Design a Notification Service (Push, Email, SMS)
Multi-channel delivery with templating, user preferences, batching, and provider-failover at billions of sends/day.
Intro
A notification service takes events from many internal callers, applies user preferences + templating, and delivers via the right channel (push, email, SMS, in-app). The hard parts: (1) provider reliability — APNS / FCM / SES all have their own failure modes; (2) preference enforcement — a single missed unsubscribe is a regulatory issue; (3) scale — 10 B notifications/day at peak.
Functional
- Send notifications via push (mobile), email, SMS, in-app.
- Respect per-user channel preferences + global unsubscribe.
- Templating with localisation.
- Batch / quiet-hours suppression.
Non-functional
- 10 B notifications/day; 100 k peak QPS.

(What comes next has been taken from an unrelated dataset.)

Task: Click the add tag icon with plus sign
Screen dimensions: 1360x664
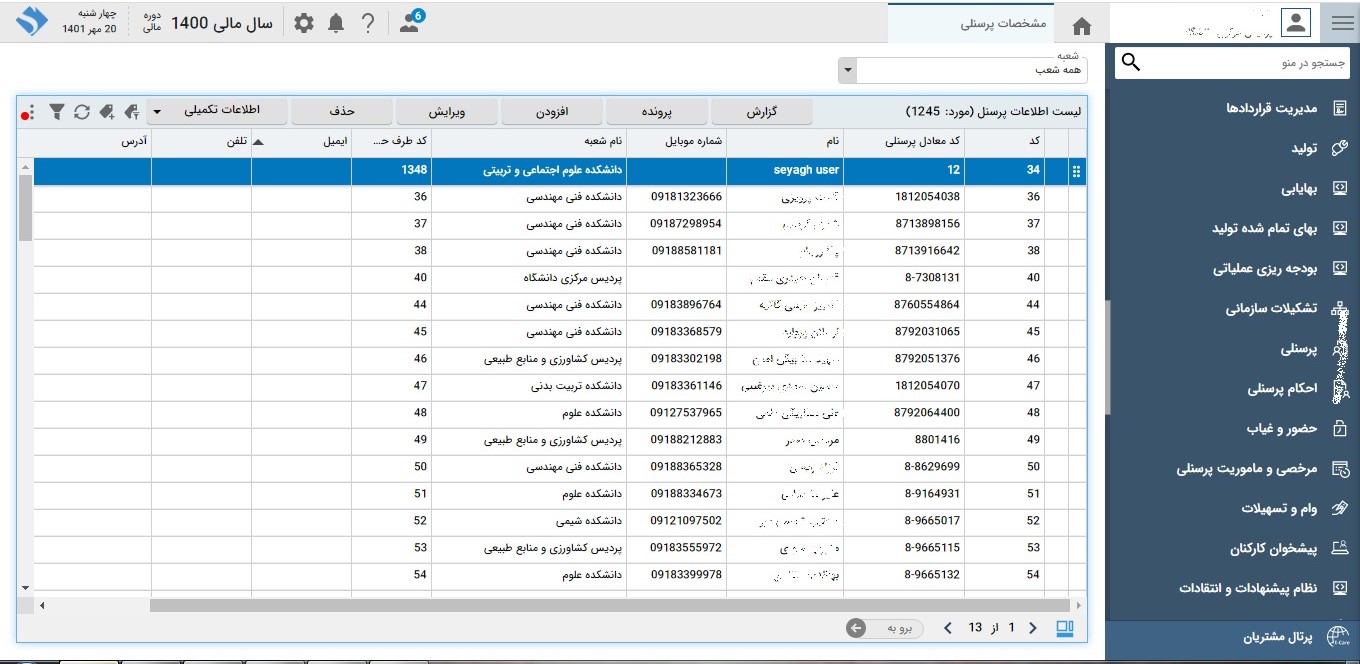Action: [x=131, y=111]
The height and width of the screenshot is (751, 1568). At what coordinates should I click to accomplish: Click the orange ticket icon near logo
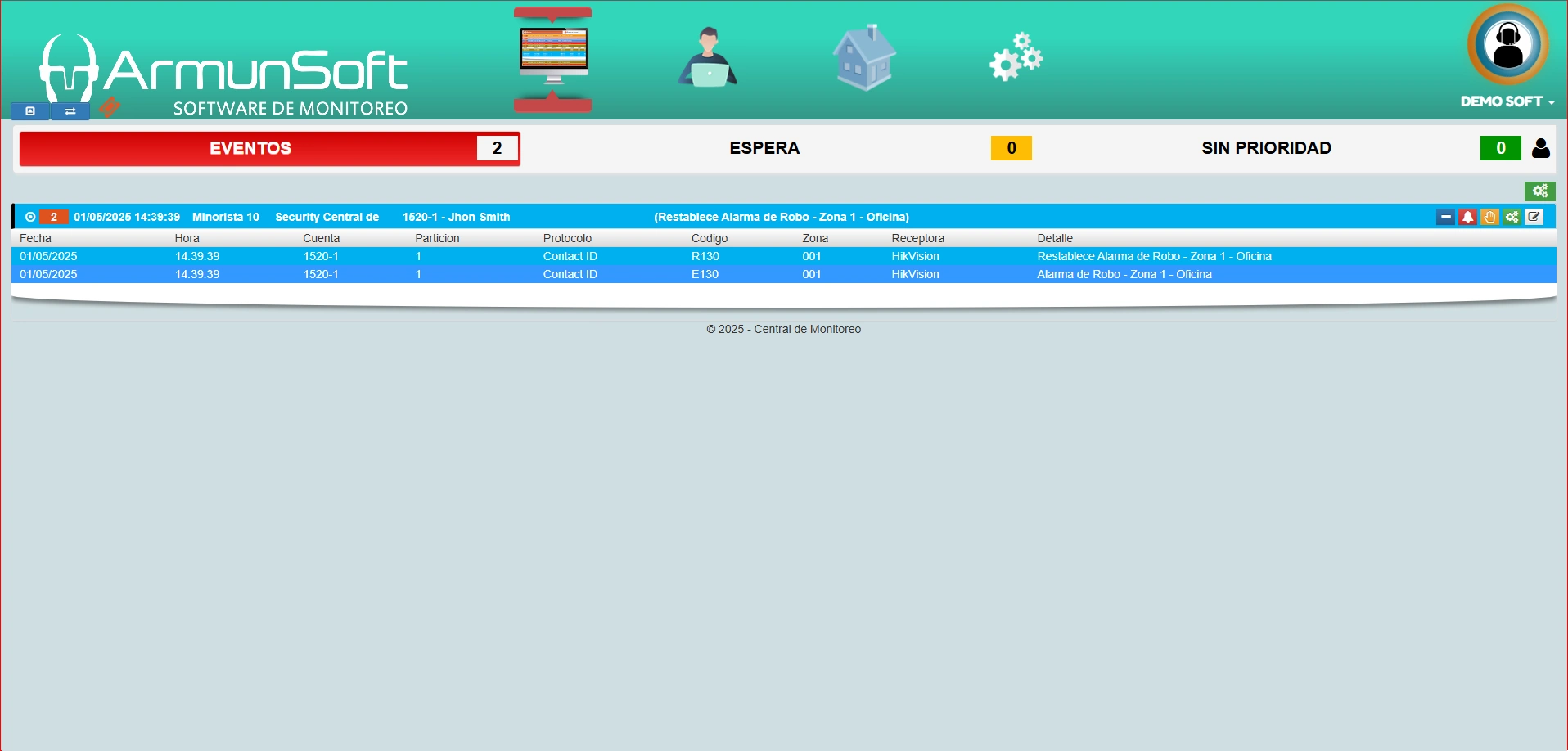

- Delivery latency p95 < 5 s for transactional, < 1 hr for digests.
- ≥ 99.95% delivery success on healthy providers.
- Idempotent — retries never double-send.
Components
Ingest API
Receives notification requests from internal callers (idempotent).
Preference checker
Reads user prefs + suppression lists.
Template renderer
Substitutes variables, localises, outputs final payload.
Channel dispatchers
Per-channel workers (push/email/SMS) with provider clients.
Tracker
Records delivery, opens, clicks, unsubscribes.
Trade-offs
Push at write vs. pull at user-open
Pros
- Push is real-time.
- Pull avoids waste for rarely-active users.
Cons
- Push wastes for inactive users.
- Pull misses transactional UX windows.
Scale concerns
- Provider rate limits — APNS allows ~10 k/sec per app; SMS providers are tighter.
- Quiet hours globally → spike at 9 AM local in each timezone.
- Email reputation — too many bounces tank deliverability; pre-flight checks mandatory.